**Instruction A**. In the passage about the Institute's book and its authors, update the part between "The Institute for Jewish & Community Research produced" and "around the world.", inclusive, so that "think tank" becomes "research center".
**Instruction B**. Translate this sentence from the passage about the Institute's book and its authors into Spanish: "The Institute, based in San Francisco, is an independent, non-partisan think tank, and provides innovative research and pragmatic policy analyses to Jewish and other communities around the world."

**Text extract**.
━━━━━━━━━━━━━━━━━━━━━━━━━━━━━━

The book, available from Amazon.com, includes a foreword by Africana and philosophy scholar Lewis Gordon of Temple University, a photo essay, and a detailed summary of the methodology for the Institute’s research.
The Institute for Jewish & Community Research produced the book as part of a broad community-building effort to help the American Jewish community and Jews around the world recognize and reach out to ethnically and racially diverse Jews. The Institute, based in San Francisco, is an independent, non-partisan think tank, and provides innovative research and pragmatic policy analyses to Jewish and other communities around the world.
About the authors:
Dr. Gary A. Tobin is president of the Institute for Jewish & Community Research and is also director of the Leonard and Madlyn Abramson Program in Jewish Policy Research at the University of Judaism in Los Angeles. He earned his Ph.D. in City and Regional Planning from the University of California, Berkeley. He was the director of the Maurice and Marilyn Cohen Center for Modern Jewish Studies at Brandeis University for fourteen years. Prior to joining Brandeis, Dr. Tobin spent eleven years on faculty at Washington University, St. Louis. Dr. Tobin has worked extensively in the area of patterns of racial segregation in schools and housing.
Diane Kaufmann Tobin is the associate director of the Institute for Jewish & Community Research. She manages the projects of the Institute and produces the publication series. She is the co-author of Jewish Family Foundations. Ms. Tobin is currently the director of the Be’chol Lashon project.
Scott Rubin is a senior research associate at the Institute for Jewish & Community Research. He has been involved in several other projects with the Institute, including, Opening the Gates: How Proactive Conversion Can Revitalize the Jewish Community. He is also working on a biography of philanthropist Harry Weinberg.

━━━━━━━━━━━━━━━━━━━━━━━━━━━━━━

**Data provided**.
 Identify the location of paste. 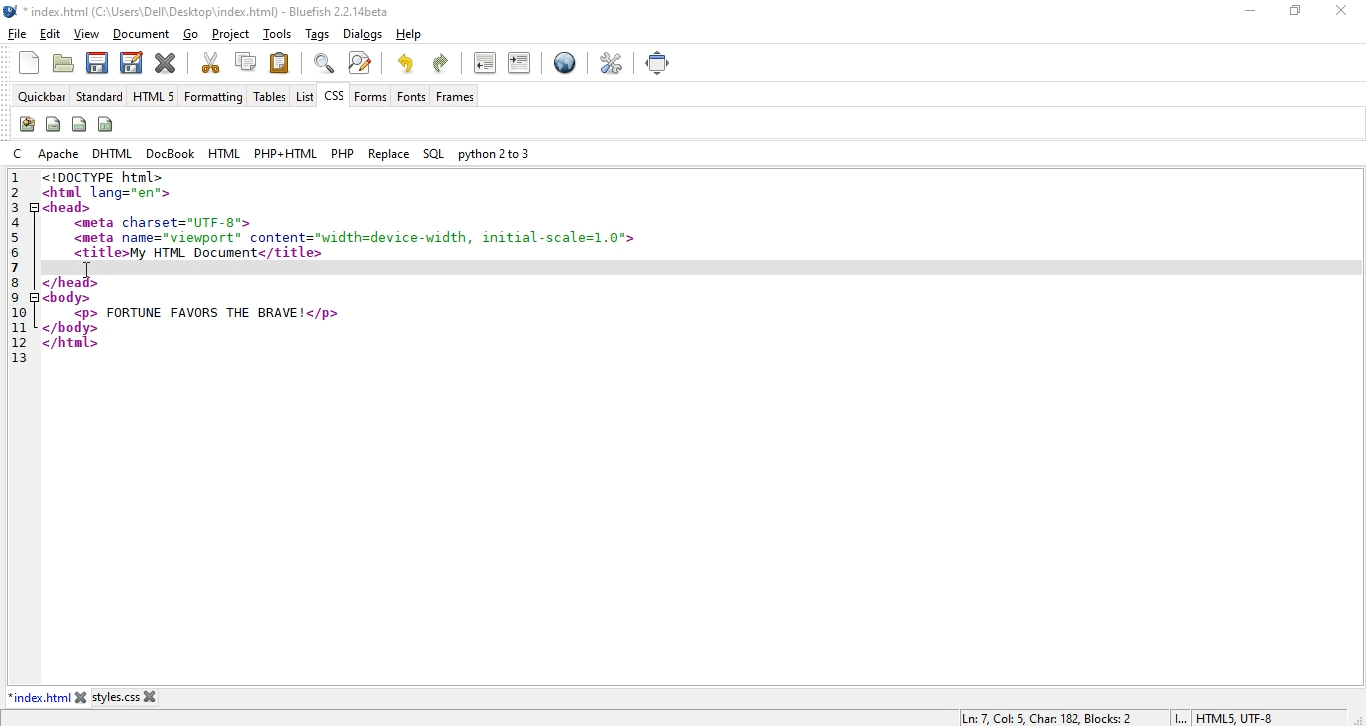
(280, 62).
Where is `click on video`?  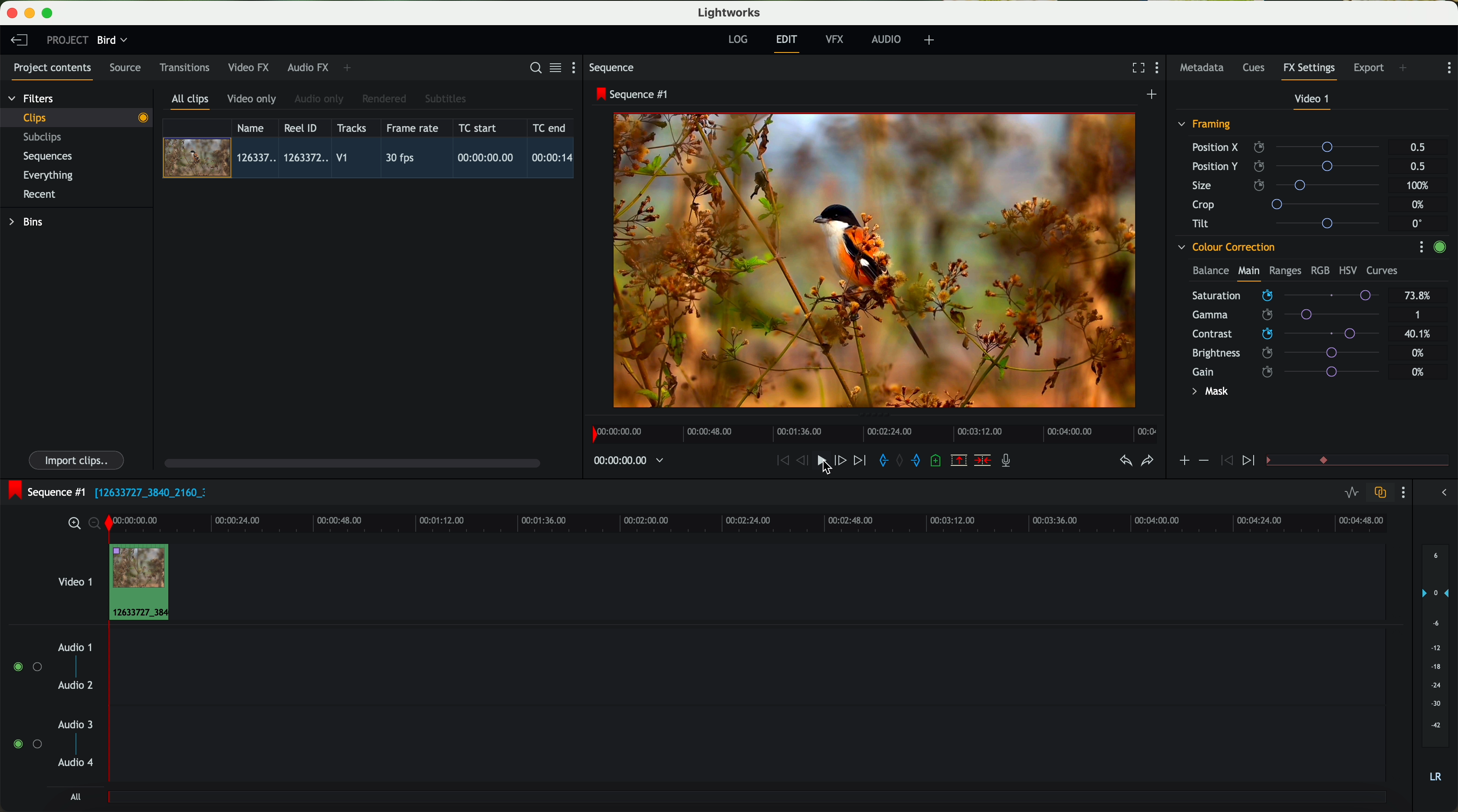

━━━━━━━━━━━━━━━━━━━━━━━━━━━━━━

**Complete output A**.
The Institute for Jewish & Community Research produced the book as part of a broad community-building effort to help the American Jewish community and Jews around the world recognize and reach out to ethnically and racially diverse Jews. The Institute, based in San Francisco, is an independent, non-partisan research center, and provides innovative research and pragmatic policy analyses to Jewish and other communities around the world.

**Complete output B**. El Instituto, con sede en San Francisco, es un centro de estudios independiente y apartidista, y ofrece investigaciones innovadoras y análisis de políticas pragmáticos a comunidades judías y de otro tipo en todo el mundo.